Having had sight of Government guidance on the legislation, it is clear that under the current Animal Activites legislation, events such as Doncaster do NOT require licensing and do NOT fall within the legislation.
They are perfectly legal (and thats coming from me, having previously had a very strong view on this and have now taken a complete u-turn on my previous opinion, something I rarely do unless completely satisfied that I was wrong)


----------



## The1972 (Sep 10, 2021)

ian14 said:


> It doesn't need to be watertight.
> Having had sight of Government guidance on the legislation, it is clear that under the current Animal Activites legislation, events such as Doncaster do NOT require licensing and do NOT fall within the legislation.
> They are perfectly legal (and thats coming from me, having previously had a very strong view on this and have now taken a complete u-turn on my previous opinion, something I rarely do unless completely satisfied that I was wrong)


Hi Ian I agree when the facts change we can change our opinion's and views, what was once problematic with the current Legislation now isn't, theres no ambiguity now , a breeders meeting of the type we would like is now legal, the problem now is that because of lets call it historic actions of not just the Donny show organisers but the actions of others across the country have tainted our reputation to the point where no local authority will touch us with a barge pole, don't fall into the lazy trap of thinking a few loud mouth activists closed the shows because they didn't, sure they didn't help, but ultimately the blame is far and wide, We help close our own shows, we let obvious commercial breeders run rampant with tables containing 10s of thousands of pounds of reptiles for sale, aloud European importers in selling W/C reptiles, We played fast and loose with UK legislation thinking it was funny and a clever way to get our breeders meetings as big as possible , We wanted too many big shows, We lost sight that the original concept was for small meetings where a few local hobbyist sold a few surplus reptiles to fellow hobbyiest, Once upon a time it meant something to be a member of a group like the IHS, you got to meet like minded people sharing their passion, made great contacts, could share advice with each other, gain contacts and friends for life, Now to most people being a member of the IHS is only for a day to get into Donny, now that's gone, I think to future will be back to the future, lets hope people now join groups like the IHS for the right reasons , lets hope people actually turn up for meetings and who knows might there might be fellow herpers with real surplus reptiles to sell.


----------



## ian14 (Jan 2, 2008)

@The1972 
An excellent post, and very well worded.

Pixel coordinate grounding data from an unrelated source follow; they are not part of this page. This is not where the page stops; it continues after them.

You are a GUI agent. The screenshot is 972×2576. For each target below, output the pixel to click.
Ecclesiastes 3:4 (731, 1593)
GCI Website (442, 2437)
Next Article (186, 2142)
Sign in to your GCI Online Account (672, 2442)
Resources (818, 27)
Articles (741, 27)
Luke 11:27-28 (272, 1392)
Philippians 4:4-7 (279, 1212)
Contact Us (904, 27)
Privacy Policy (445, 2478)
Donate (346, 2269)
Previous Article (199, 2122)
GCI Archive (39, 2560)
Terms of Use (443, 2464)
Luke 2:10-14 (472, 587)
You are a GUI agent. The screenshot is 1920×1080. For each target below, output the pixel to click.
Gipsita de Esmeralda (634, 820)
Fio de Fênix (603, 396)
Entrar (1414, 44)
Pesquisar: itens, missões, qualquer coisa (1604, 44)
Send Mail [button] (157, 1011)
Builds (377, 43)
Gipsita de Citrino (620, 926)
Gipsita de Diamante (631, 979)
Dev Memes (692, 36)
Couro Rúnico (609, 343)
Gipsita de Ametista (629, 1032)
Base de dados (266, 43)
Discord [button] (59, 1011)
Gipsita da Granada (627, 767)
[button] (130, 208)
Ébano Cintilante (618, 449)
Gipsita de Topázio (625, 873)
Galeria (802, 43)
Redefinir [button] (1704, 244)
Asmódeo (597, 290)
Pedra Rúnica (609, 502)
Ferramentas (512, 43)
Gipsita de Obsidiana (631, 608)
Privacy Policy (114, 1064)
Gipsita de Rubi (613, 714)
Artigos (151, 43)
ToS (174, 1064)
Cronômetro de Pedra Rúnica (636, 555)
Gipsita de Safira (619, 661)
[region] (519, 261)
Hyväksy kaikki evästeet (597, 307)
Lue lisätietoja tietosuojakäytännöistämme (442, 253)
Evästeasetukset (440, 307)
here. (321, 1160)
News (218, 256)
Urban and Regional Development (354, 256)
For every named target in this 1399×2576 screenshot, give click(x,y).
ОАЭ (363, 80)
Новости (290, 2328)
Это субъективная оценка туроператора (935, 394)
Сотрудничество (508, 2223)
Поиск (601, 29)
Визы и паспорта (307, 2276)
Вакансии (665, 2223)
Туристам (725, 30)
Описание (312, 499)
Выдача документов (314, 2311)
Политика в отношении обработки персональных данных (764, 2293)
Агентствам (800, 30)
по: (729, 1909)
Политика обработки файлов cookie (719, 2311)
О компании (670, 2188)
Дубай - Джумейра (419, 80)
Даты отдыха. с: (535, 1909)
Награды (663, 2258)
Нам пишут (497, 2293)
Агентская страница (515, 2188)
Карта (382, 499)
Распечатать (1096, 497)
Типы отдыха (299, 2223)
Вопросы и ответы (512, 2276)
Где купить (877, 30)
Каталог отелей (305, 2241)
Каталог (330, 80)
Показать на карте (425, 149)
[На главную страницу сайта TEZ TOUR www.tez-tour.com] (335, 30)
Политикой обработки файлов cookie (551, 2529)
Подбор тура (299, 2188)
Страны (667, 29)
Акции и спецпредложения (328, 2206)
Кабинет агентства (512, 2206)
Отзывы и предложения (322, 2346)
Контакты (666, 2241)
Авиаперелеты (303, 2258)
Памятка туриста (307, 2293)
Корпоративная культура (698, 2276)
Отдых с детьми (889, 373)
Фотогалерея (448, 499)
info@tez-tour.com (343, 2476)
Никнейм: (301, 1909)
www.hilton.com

I completely agree with you.
The legal guidance is clear, and avoids all the faults that you have raised from the bad old days.
I am, frankly, amazed that the IHS have failed to challenge the decision made by the council, as legally, they were doing nothing wrong.
Events put on to allow members of a society to sell surplus offspring from hobby breeding is perfectly legal.
Event rules have been carefully written to ensure compliance with the law.
Having been a very vocal critic of herp shows on here, for me to take a completely different view is a huge step and an acknowledgement that massive changes have been made.
There were problems before, as you rightly highlight, including a notorious German dealer whose tables were literally all wild caught animals. 
With very clear rules, and robust enforcement, such dealers will be eliminated from UK shows.
Whilst Donny has gone (I believe due to the IHS not having the backbone to argue their case), I am sure others will replace it.


----------



## harry python (Sep 21, 2015)

ian14 said:


> @The1972
> An excellent post, and very well worded. I completely agree with you.
> The legal guidance is clear, and avoids all the faults that you have raised from the bad old days.
> I am, frankly, amazed that the IHS have failed to challenge the decision made by the council, as legally, they were doing nothing wrong.
> ...


Yeah the legal guidance is clear until it is interpreted by individual local authorities who come up with very different conclusions. If I recall correctly the actual legislation set in law is less than specific on show requirements which then comes down to the published guidance where shows are mentioned, though it does not answer every aspect. Stafford are still quite happy for their bird show to go-ahead, then there is Guildford who we are led to believe require a show to be 100% private paid up in advance full membership entry. Re the IHS challenging the decision made by the council, what decision? The Doncaster racecourse is a private company and ultimately makes it's own executive decisions. The council can complain, threaten, bully, lobby etc, but the racecourse decides to take or refuse bookings. I doubt there is any formal record, or any order available from the council that would allow any challenge. Backbone to argue there case? What case, any case would be with Doncaster racecourse and must surely unwinnable as they are entitled to pick and choose who they allow on their manor.


----------



## Tarron (May 30, 2010)

Just to highlight, 

The IHS made a post on their Facebook page on Saturday asking for members of the community to send letters of complaint to them, which will all be compiled and presented to the council as part of their challenging of the decision. 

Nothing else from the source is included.